Risa mengikuti langkah Vani untuk masuk ke dalam ruangan yang telah disiapkannya.
Ternyata, Risa di sini diajarkan berjalan, berbicara, dan bersikap di meja makan. Semua dijelaskan oleh Vani panjang lebar agar Risa mengerti.
"Kuncinya Fokus, ya, Nyonya. Bayangkan anda bisa membuat bangga Bos Gilang," ujar Vani memberi semangat pada Risa.
Risa diajarkan berjalan dengan menggunakan sepatu hak tinggi. Dia juga diajarkan bersikap elegan saat ada orang yang menghina ataupun mengejek. Bukan hanya itu, Risa diajarkan untuk duduk dengan benar di meja makan.
Risa benar-benar bingung karena semua itu harus dipelajari dan ternyata pelajaran itu sangatlah berat.
Risa tidak boleh berjalan dengan tergesa-gesa, tidak boleh berbicara kasar, tidak boleh bersikap aneh di meja makan. Dia harus duduk manis dan terus menebarkan senyum kepada semua orang.

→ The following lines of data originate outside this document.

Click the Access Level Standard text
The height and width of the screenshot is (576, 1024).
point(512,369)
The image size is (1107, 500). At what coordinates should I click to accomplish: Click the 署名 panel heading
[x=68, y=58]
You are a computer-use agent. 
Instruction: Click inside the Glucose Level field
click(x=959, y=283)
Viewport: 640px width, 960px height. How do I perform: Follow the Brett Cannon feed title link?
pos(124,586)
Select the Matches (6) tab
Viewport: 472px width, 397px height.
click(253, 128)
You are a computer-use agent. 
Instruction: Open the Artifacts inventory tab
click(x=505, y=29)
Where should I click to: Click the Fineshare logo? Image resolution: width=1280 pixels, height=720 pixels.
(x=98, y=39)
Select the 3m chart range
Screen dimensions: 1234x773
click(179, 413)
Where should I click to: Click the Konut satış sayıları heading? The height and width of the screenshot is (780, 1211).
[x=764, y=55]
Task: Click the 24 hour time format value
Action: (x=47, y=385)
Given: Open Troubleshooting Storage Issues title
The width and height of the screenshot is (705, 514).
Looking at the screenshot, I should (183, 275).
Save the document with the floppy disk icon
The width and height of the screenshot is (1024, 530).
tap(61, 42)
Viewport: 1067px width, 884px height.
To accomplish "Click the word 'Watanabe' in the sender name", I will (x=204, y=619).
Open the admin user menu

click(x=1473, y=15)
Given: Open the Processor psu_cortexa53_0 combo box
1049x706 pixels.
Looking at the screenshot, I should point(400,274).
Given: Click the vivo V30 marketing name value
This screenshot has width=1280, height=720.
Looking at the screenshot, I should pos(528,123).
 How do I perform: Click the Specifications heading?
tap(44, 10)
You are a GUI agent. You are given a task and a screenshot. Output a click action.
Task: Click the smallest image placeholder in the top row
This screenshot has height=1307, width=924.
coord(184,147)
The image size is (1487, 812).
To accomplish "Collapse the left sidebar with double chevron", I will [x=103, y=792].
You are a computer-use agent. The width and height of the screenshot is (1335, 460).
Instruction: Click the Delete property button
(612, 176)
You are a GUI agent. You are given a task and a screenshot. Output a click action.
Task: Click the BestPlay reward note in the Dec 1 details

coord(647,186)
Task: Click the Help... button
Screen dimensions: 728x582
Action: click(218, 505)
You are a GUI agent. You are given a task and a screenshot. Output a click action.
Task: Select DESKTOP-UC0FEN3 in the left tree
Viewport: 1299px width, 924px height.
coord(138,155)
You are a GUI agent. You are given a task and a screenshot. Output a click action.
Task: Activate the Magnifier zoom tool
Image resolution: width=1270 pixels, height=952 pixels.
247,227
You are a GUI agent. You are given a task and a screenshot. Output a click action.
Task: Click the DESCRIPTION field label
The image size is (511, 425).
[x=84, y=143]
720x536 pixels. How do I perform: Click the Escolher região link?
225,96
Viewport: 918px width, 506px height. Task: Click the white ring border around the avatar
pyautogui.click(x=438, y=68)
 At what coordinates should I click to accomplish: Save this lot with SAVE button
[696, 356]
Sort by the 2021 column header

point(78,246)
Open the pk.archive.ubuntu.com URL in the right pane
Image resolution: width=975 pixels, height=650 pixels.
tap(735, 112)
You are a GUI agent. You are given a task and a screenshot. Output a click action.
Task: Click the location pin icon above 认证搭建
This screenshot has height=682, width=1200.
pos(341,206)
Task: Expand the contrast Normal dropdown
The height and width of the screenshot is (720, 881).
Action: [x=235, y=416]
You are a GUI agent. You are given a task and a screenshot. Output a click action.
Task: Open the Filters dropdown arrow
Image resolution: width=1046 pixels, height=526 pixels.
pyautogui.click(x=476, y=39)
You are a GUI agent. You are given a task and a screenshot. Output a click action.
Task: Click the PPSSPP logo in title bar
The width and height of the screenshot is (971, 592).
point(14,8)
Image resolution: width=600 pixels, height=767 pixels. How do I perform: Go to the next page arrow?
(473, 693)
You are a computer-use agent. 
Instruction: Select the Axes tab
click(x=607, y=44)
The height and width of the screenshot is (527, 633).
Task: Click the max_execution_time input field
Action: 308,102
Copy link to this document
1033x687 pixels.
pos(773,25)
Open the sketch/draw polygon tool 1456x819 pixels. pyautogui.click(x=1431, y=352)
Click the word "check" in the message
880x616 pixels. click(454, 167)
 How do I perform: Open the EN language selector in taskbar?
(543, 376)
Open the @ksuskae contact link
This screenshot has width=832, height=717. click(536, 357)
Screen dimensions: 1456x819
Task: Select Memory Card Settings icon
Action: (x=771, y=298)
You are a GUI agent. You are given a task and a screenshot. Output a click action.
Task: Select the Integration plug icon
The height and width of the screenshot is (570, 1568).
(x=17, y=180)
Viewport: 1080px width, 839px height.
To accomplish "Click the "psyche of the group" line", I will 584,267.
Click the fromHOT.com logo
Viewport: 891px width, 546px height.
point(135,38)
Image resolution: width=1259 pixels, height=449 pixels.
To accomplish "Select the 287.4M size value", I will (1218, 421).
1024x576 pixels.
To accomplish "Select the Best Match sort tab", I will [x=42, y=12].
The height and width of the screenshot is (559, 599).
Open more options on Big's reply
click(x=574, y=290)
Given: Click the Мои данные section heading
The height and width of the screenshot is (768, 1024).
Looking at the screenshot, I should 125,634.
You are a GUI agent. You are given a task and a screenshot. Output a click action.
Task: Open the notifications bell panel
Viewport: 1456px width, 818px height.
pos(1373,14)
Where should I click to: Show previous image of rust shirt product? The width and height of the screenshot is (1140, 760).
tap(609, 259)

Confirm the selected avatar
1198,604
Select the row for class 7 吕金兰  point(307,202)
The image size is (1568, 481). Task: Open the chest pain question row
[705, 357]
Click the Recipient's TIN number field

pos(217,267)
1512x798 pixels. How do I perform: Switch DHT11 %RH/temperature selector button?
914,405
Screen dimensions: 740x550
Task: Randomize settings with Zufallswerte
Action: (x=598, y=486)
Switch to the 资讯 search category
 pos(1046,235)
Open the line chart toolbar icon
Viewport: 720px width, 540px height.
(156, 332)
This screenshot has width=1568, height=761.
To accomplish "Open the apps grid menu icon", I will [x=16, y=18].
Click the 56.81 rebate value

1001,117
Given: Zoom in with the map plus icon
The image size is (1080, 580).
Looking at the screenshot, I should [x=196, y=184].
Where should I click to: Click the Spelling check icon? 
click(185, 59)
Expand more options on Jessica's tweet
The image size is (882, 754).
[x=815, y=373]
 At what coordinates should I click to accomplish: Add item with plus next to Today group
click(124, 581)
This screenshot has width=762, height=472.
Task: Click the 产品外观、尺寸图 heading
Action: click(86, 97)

"Kakiku rasanya mau lepas." Risa memijat kakinya yang mulai pegal karena memakai sepatu hak tinggi.
"Santai saja, ya, Nyona. Bernapas yang normal, jangan merasa terbebani, Oke. Santai," ujar Vani memberi Risa arahan.
Risa menarik napas dalam-dalam. Dia terus mengikuti instruksi dari Vani agar bisa belajar lebih maksimal.
"Ternyata, gaya jalan orang kaya juga harus di atur. Benar-benar menguras emosi dan tenaga, tapi demi Kak Gilang, tetap harus aku lakukan. Aku adalah Istrinya, walaupun istri dari hasil dibeli di F******k, tapi aku harus tetap berterima kasih, karena pelelangan ini membuat aku selamat dari para rentenir yang terus mengejar Tante Tika." Risa menekadkan hatinya untuk belajar demi mengabdi pada Gilang.
Risa menarik napas dalam, dan menghembuskannya secara perlahan. Mencoba bersikap santai walaupun kepalanya rasanya sudah mulai oleng oleh tumpukan buku yang terus ditambah jumlahnya oleh Vani.
"Hati-hati, ya Nyonya. Jangan sampai mengenai garis," Vani terus mengawasi Risa. Entah sudah beberapa kali Risa menjatuhkan buku-buku tersebut dikepalanya, dan entah berapa kali Risa berjalan keluar garis.
"Cukup bagus, aku rasa kalau satu Minggu, Kakak akan lulus," ujar Vani.
Risa terbelalak. "Selama seminggu? Oh Tuhan, sehari ini saja rasanya sangat lelah. Kakiku rasanya pegal semua, kepalaku juga rasanya pening karena tumpukan buku-buku tersebut." Risa terduduk lesu.
Materi itu sangat berat bagi Risa. Tubuhnya serasa mau remuk karena harus mondar-mandir berjalan menggunakan sepatu berhak tinggi dengan buku-buku yang berada di atas kepal. Setiap gerakan Risa hampir sempurna, Vani pasti menambahkan buku di kepalanya sehingga Risa kembali oleng.
"Ternyata menjadi orang kaya itu sangat ribet," gerutu Risa.
"Tidak ribet, Nyonya. Ini baru hari pertama. Percayalah, esok Nyonya pasti akan terbiasa," sahut Vani tersenyum.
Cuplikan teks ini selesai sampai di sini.